• **Set exercise**
Copy the listing from the line with "Identify the location of new" up to and including the line with "I want to click on minimize, so", swapping "height" for "vertical size" and leaving everything else unchanged.

• **Data lines**
◆ ◆ ◆

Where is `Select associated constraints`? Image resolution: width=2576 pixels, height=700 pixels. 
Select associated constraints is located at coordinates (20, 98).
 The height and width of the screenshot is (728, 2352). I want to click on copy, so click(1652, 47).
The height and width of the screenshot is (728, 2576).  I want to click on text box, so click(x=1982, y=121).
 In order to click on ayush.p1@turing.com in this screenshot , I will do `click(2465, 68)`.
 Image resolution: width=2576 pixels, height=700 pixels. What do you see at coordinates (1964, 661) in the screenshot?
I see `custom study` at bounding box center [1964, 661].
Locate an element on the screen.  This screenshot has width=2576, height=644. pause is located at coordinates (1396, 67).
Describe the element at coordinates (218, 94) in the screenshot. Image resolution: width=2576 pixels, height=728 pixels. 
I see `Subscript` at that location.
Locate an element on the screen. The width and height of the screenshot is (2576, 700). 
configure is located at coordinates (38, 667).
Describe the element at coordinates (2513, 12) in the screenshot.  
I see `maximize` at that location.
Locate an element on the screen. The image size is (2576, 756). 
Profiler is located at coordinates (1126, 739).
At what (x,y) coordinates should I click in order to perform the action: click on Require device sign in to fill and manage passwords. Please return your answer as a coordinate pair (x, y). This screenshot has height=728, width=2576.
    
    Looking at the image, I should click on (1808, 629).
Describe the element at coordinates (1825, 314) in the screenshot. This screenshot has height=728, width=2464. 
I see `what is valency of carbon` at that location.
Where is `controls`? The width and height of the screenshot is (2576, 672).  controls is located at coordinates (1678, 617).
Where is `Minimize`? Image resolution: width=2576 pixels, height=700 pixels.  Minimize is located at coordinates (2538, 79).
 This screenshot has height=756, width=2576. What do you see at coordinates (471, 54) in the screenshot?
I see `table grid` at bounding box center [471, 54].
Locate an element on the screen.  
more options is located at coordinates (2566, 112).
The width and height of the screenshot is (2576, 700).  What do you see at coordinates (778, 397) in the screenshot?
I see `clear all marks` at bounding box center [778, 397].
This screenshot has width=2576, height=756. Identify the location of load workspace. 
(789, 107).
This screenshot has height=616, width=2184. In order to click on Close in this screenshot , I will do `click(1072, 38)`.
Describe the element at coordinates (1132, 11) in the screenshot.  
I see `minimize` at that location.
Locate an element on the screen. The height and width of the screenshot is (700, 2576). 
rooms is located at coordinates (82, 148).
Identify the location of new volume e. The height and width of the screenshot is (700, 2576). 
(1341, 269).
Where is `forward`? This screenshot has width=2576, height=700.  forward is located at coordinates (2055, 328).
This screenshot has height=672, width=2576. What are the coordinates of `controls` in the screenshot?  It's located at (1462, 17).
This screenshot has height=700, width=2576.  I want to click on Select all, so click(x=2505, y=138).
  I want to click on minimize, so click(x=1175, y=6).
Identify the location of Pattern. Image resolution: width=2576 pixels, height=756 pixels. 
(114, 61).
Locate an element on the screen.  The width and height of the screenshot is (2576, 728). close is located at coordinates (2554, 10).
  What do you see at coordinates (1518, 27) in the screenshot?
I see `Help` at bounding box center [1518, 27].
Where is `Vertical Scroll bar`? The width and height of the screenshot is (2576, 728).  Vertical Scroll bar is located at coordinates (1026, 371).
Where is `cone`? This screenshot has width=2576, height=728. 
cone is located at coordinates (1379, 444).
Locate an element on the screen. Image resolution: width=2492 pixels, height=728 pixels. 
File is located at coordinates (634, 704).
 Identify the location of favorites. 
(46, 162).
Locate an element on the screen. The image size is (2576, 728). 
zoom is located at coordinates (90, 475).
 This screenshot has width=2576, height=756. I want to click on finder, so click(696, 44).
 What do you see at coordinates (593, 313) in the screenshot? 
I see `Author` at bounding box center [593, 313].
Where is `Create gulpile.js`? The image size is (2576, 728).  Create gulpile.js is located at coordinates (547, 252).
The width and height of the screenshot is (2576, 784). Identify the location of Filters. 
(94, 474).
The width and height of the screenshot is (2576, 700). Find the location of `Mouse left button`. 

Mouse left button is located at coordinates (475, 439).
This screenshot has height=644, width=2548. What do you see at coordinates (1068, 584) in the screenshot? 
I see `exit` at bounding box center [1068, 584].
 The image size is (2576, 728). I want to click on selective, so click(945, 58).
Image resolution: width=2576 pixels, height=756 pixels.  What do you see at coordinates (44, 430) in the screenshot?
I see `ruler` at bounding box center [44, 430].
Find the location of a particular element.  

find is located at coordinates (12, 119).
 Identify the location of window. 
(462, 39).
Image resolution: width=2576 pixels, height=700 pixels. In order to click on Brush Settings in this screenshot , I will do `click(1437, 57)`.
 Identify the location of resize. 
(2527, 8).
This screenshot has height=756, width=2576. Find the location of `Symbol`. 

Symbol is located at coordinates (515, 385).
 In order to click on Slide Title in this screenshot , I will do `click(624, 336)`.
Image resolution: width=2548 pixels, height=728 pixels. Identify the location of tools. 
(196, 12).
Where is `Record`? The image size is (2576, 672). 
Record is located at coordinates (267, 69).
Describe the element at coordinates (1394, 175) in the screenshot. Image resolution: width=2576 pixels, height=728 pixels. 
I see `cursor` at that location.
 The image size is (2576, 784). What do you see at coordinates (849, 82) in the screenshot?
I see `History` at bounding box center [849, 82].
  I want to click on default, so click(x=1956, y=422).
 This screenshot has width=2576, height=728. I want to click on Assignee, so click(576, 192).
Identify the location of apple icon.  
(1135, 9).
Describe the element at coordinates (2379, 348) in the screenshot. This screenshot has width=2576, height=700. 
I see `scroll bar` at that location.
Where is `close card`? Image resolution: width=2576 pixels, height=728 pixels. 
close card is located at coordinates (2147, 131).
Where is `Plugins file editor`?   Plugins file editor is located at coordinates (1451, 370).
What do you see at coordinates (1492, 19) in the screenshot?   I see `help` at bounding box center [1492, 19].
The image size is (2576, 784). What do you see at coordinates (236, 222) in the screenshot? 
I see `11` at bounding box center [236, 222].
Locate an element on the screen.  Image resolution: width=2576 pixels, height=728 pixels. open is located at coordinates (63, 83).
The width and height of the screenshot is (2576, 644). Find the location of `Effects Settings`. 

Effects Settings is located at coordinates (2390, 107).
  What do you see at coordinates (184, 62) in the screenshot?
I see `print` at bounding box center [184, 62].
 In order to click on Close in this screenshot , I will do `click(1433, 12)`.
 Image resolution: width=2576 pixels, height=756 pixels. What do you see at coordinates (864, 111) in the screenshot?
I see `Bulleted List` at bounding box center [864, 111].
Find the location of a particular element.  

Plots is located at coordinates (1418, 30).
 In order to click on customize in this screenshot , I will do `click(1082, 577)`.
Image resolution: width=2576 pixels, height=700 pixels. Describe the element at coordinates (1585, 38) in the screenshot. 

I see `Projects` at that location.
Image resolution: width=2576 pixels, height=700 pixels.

◆ ◆ ◆

• **Completed exercise**
Identify the location of new volume e. The vertical size and width of the screenshot is (700, 2576). 
(1341, 269).
Where is `forward`? This screenshot has width=2576, vertical size=700.  forward is located at coordinates (2055, 328).
This screenshot has vertical size=672, width=2576. What are the coordinates of `controls` in the screenshot?  It's located at (1462, 17).
This screenshot has vertical size=700, width=2576.  I want to click on Select all, so click(x=2505, y=138).
  I want to click on minimize, so click(x=1175, y=6).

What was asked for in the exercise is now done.